The elevated stationary ferromagnetic top plate enables multiple electromagnetic drive motors to be mounted side-by-side at the same elevated location for obtaining increased power during the work stroke, if desired, or for tailoring force-versus-distance characteristics of the work stroke for optimizing performance of tooling relative to material being worked. Also, this top plate configuration enables multiple

electromagnetic drive motors to be stacked at multiple elevational levels one-above-another in staggered relationship for providing increased power during the work stroke, if desired, or for tailoring force-versus-distance characteristics of the work stroke for optimizing performance of the tooling.

The top plate structure also provides an elevated platform location where material-handling and/or tool-handling robots or pneumatic actuators can be installed.

Associated with the ferromagnetic top plate and with the opening in the solenoid winding, there is a shuttle pole-piece projecting upwardly into the winding opening for boosting available energy and magnetic force. This shuttle pole-piece is movably mounted with a resilient upward bias for permitting the shuttle pole-piece to move downwardly for reducing impact shock, noise and vibration upon being struck by the downwardly-moving armature upon completion of its work stroke.

Dataset excerpt
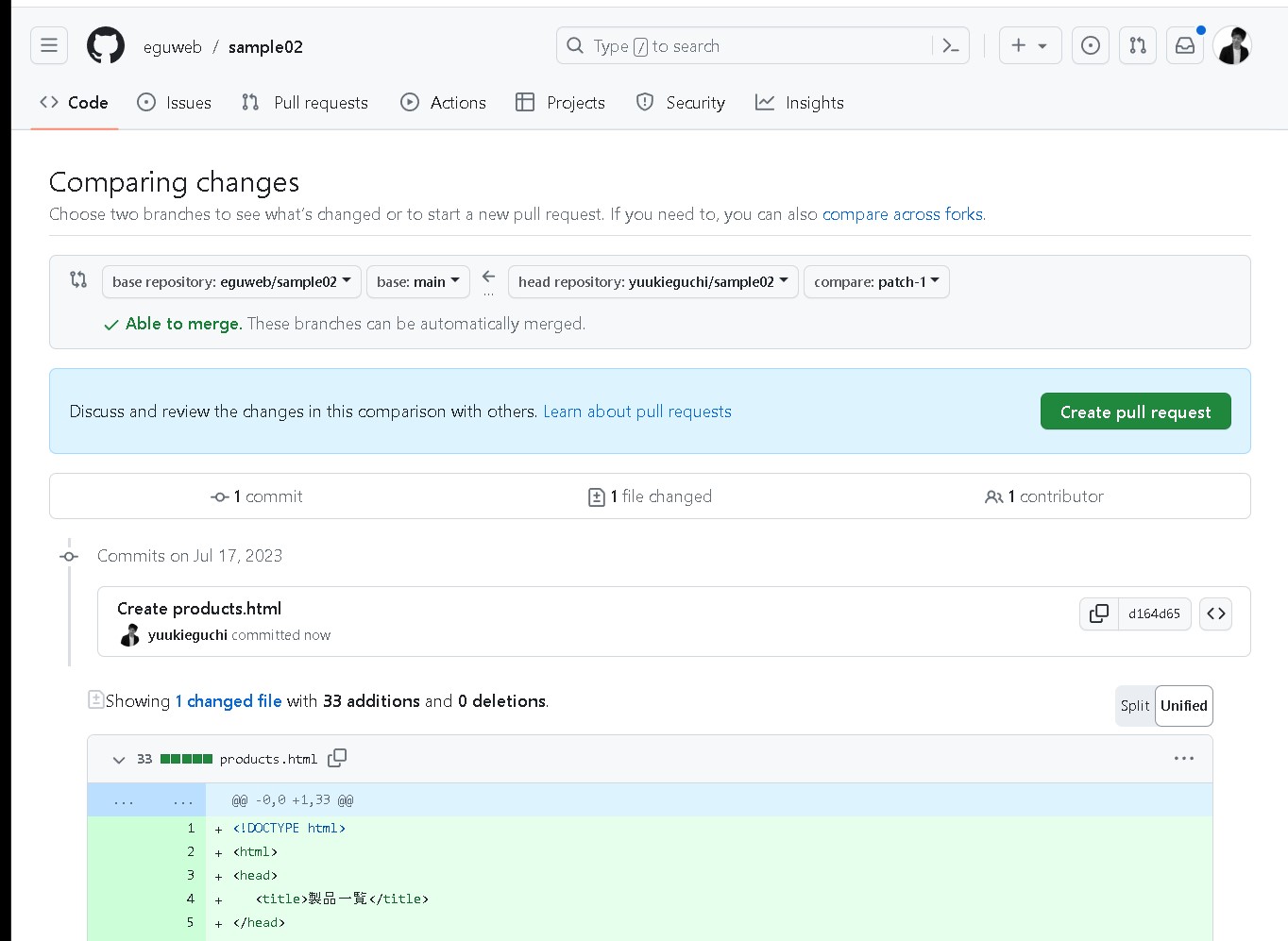Open the notifications inbox

click(x=1184, y=44)
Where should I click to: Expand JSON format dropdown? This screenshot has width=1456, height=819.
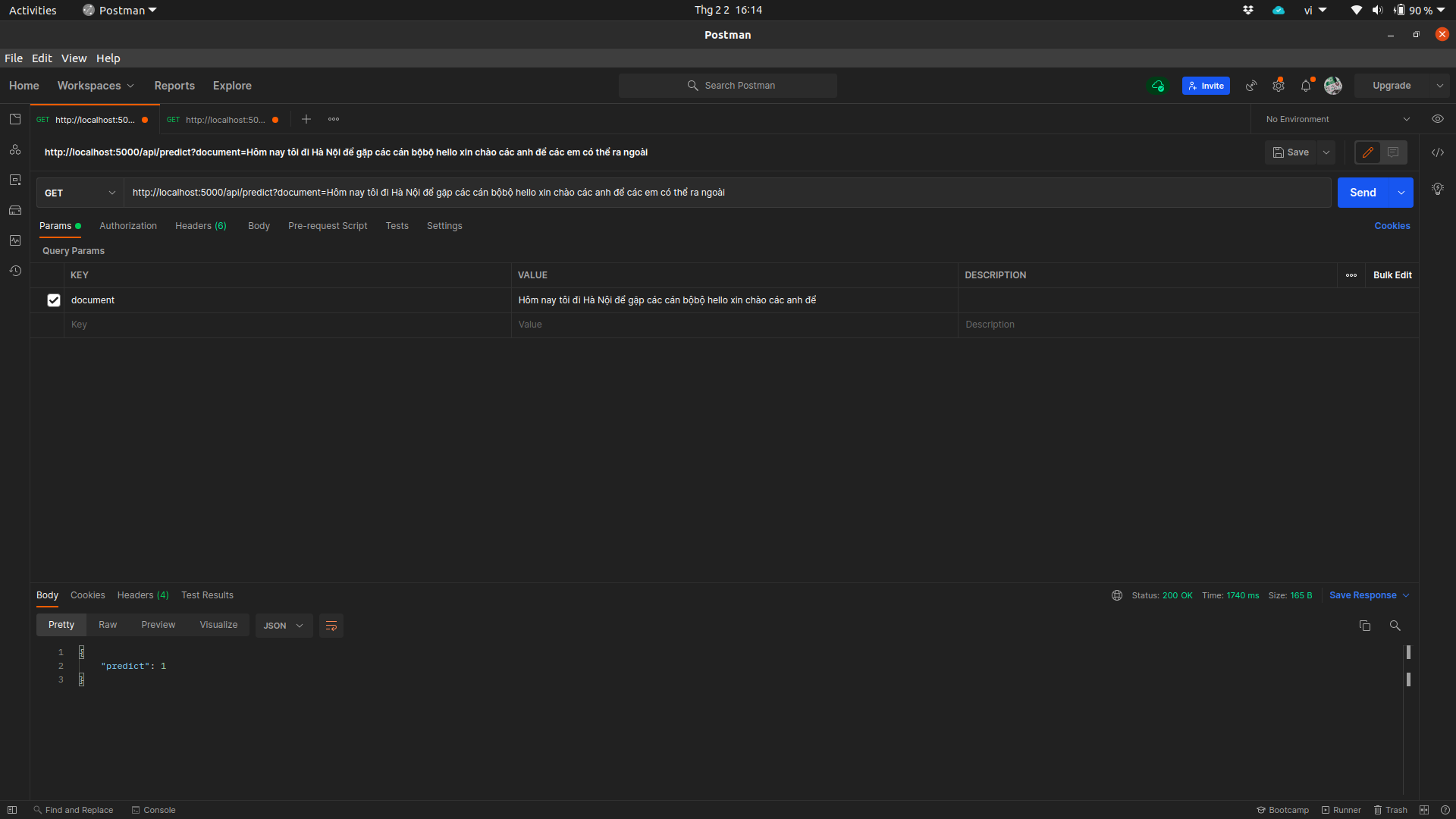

Aim of the exercise
From the top plate passage, reproduce word for word the part that opens with the words containing "electromagnetic drive motors to be stacked" and closes with "can be installed.".

Written response
electromagnetic drive motors to be stacked at multiple elevational levels one-above-another in staggered relationship for providing increased power during the work stroke, if desired, or for tailoring force-versus-distance characteristics of the work stroke for optimizing performance of the tooling.

The top plate structure also provides an elevated platform location where material-handling and/or tool-handling robots or pneumatic actuators can be installed.